**Selected passage**
..........

VIDEO/DVD  
 

Cannibal Man

DVD Anchor Bay Entertainment
1971, 98 minutes

review by Lee Peterson

If you're expecting a gut-wrenching shock-fest along the lines of Cannibal Holocaust, Cannibal Man will surely disappoint you. If you set your expectations a little bit lower, you'll discover a lurid, sometimes shocking examination of one man's gradual slide into homicidal psychosis.

Marcos (Vicente Parra, who looks like a lumpy Victor Mature with wicked sideburns) has a good job, working in a slaughterhouse. When he accidentally kills a taxi driver during a fight (the cabbie is offended that Marcos and his girlfriend are making out in his cab), his girlfriend insists they go to the police. Marcos disagrees, a fight ensues, and he strangles her. When his brother Steve sees the body, Marcos whacks him with a pipe wrench. Steve's girlfriend comes snooping around, and she gets her throat slit. Her father gets a hatchet in his face. Before long, Marcos has a pretty impressive (and pretty smelly) body count piling up in his bedroom, which he's disposing of, piece by piece, at the slaughterhouse.

..........

**Supplied material**
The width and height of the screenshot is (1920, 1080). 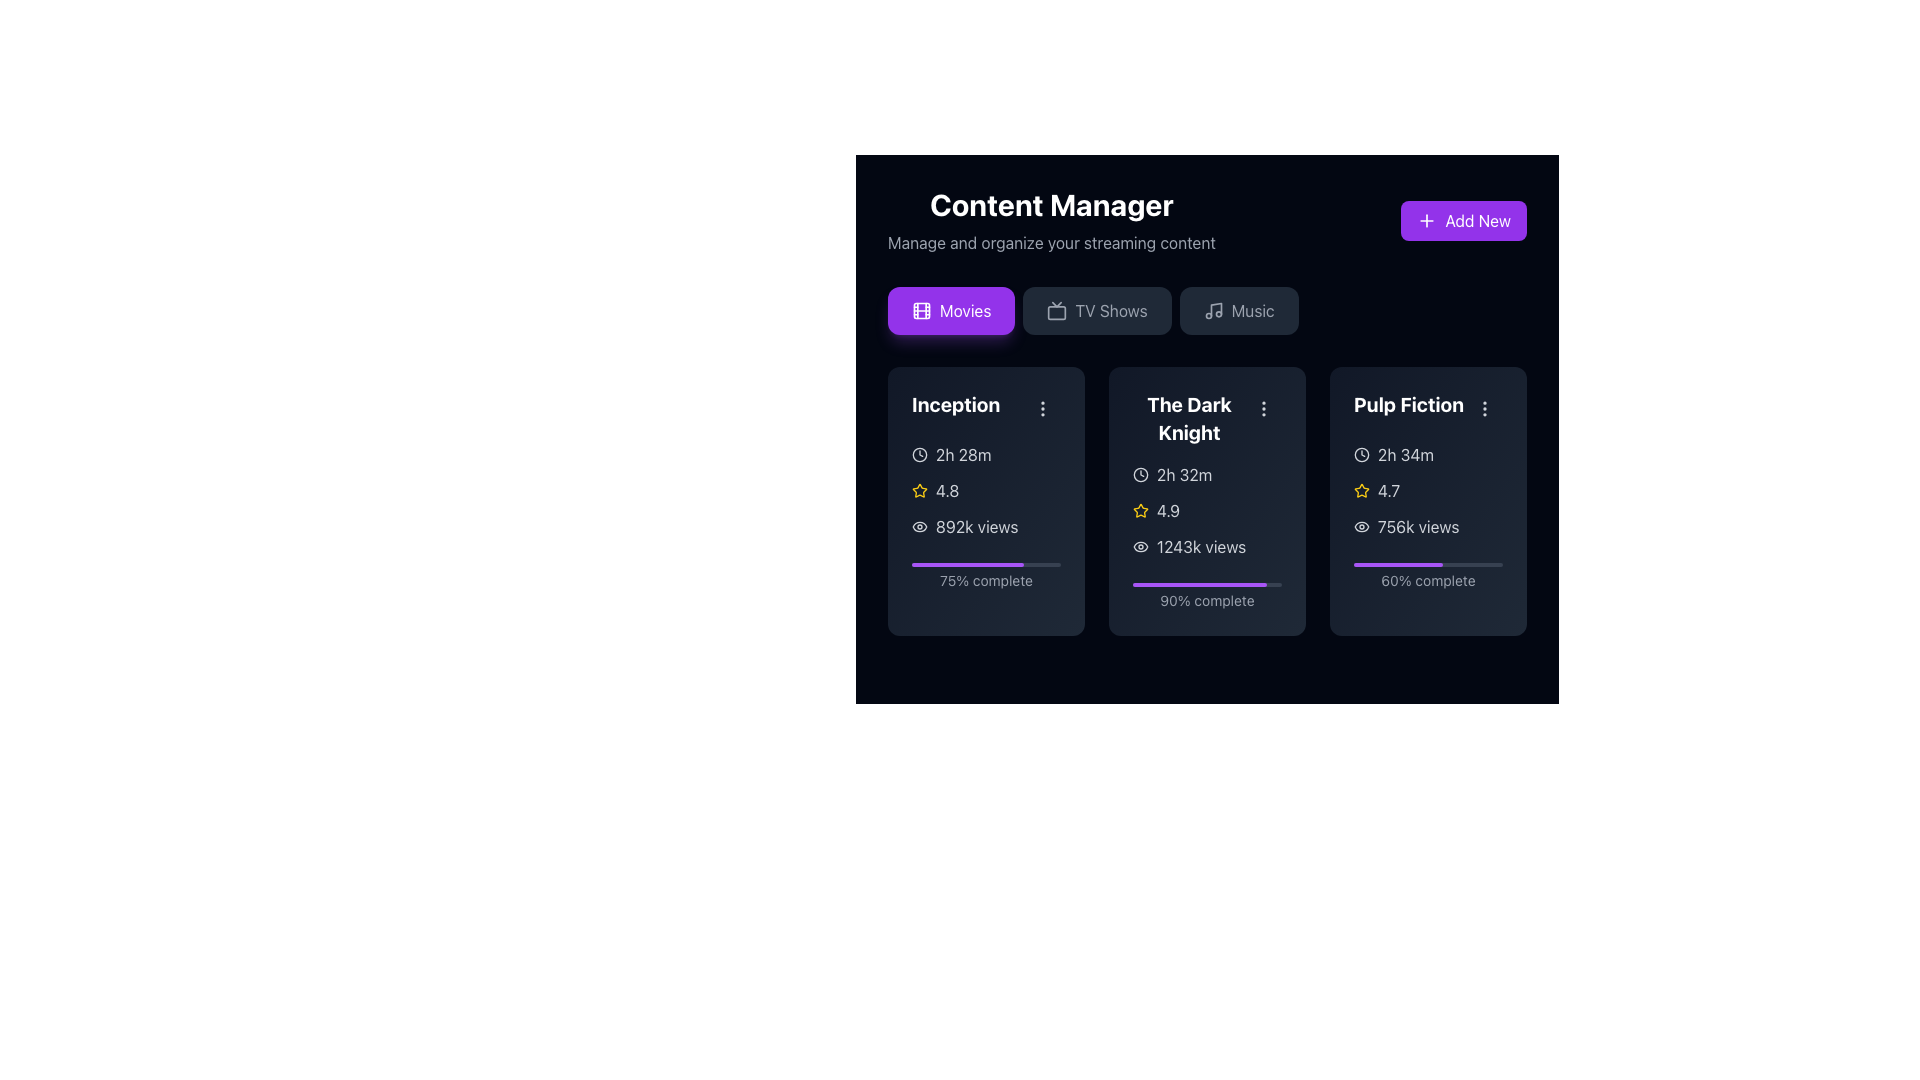 I want to click on the 'Music' button which has a dark gray background and a music note icon on the left, so click(x=1238, y=311).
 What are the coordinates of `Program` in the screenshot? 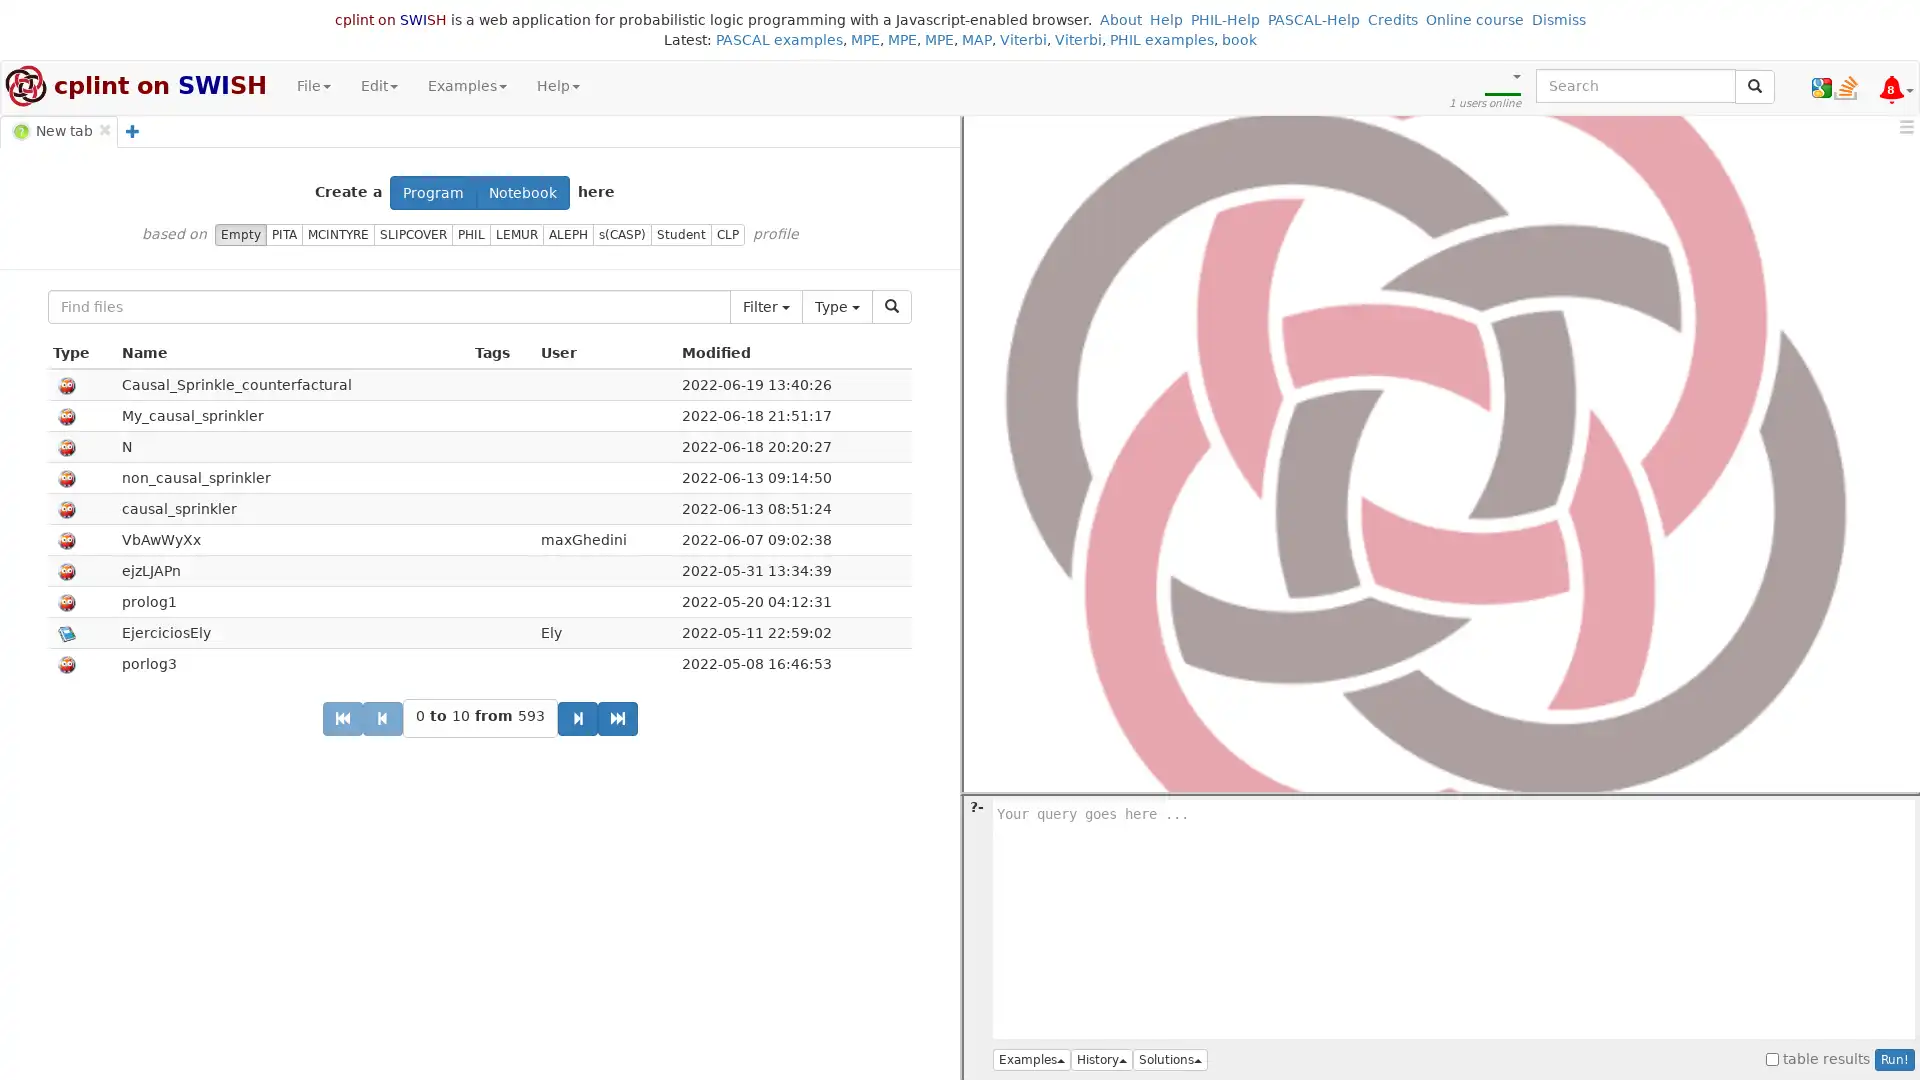 It's located at (432, 192).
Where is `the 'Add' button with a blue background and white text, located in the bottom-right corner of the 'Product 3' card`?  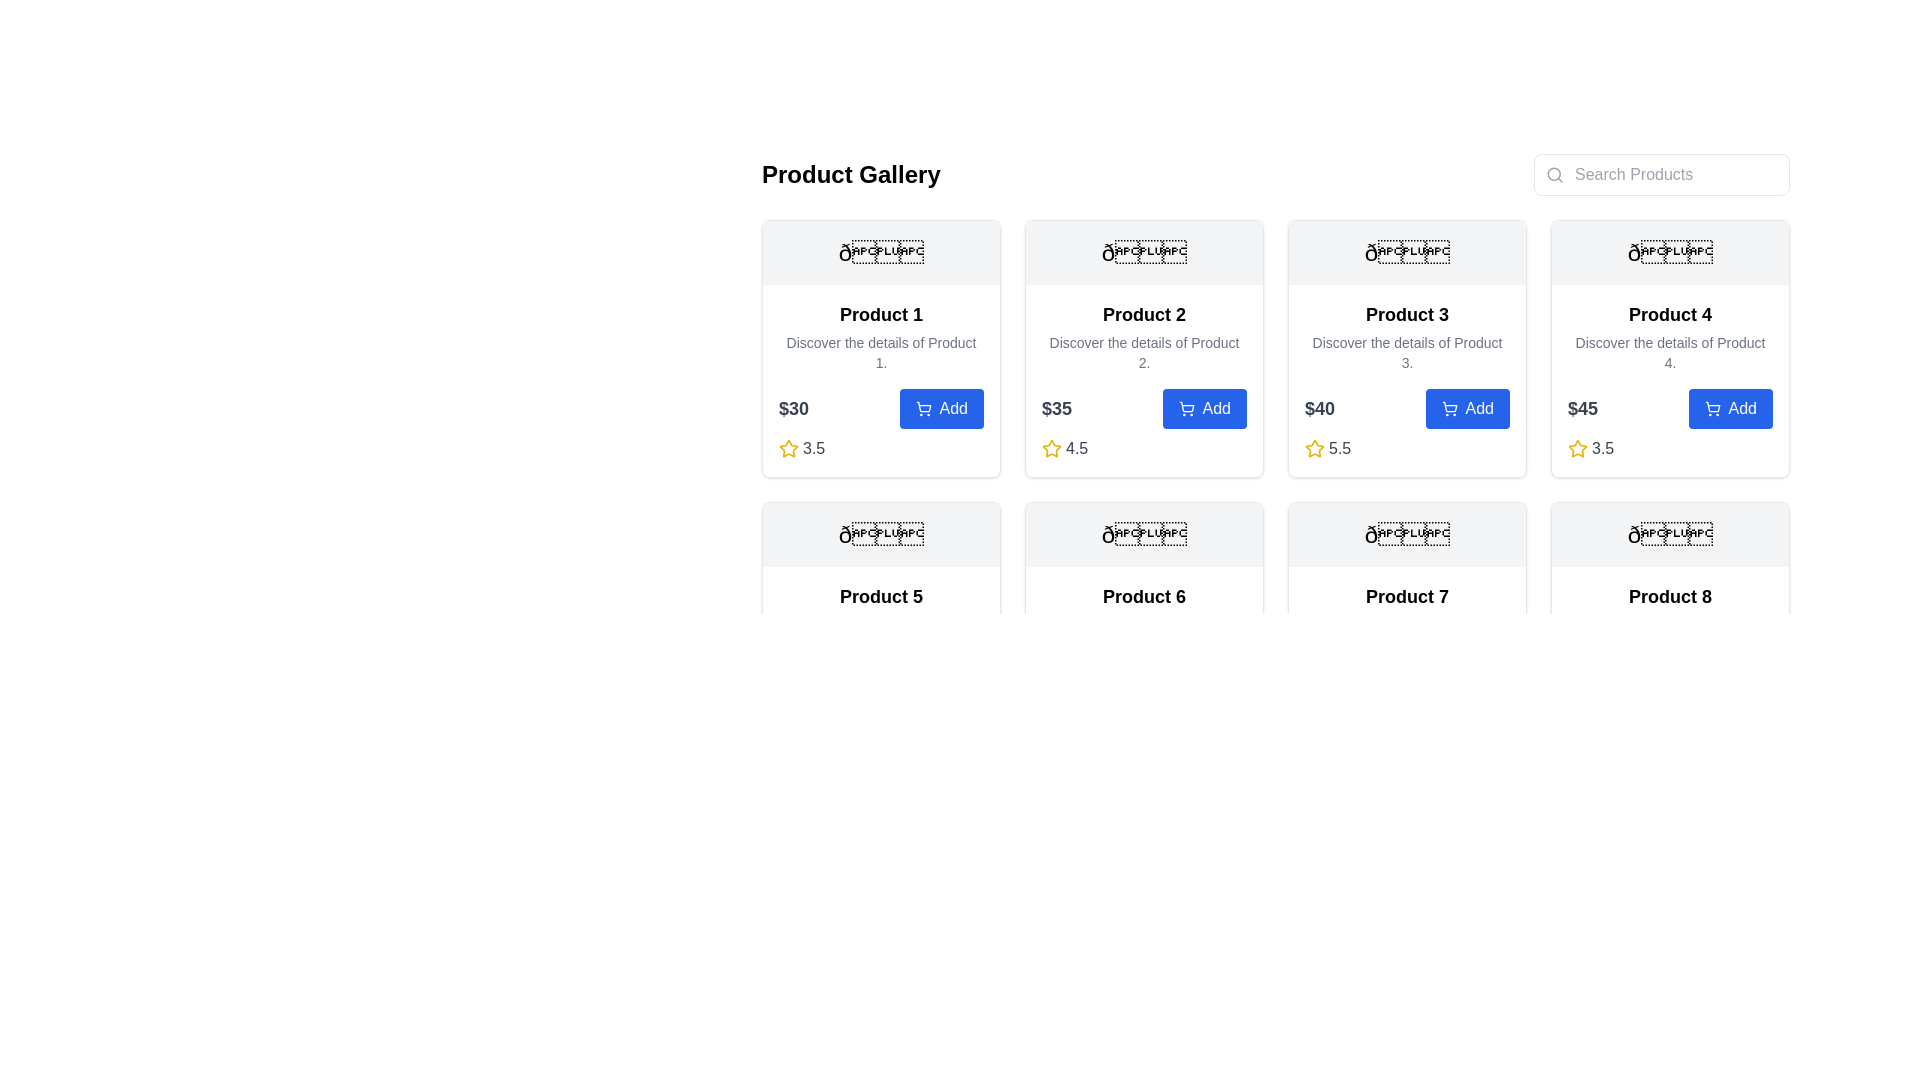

..........

**Task instructions**
**A.** In the Cannibal Man review, retype everything from "If you're expecting" down to "into homicidal psychosis.".
**B.** According to the Cannibal Man review, where does Marcos work?

**Task solutions**
**A.**
If you're expecting a gut-wrenching shock-fest along the lines of Cannibal Holocaust, Cannibal Man will surely disappoint you. If you set your expectations a little bit lower, you'll discover a lurid, sometimes shocking examination of one man's gradual slide into homicidal psychosis.

**B.** In a slaughterhouse.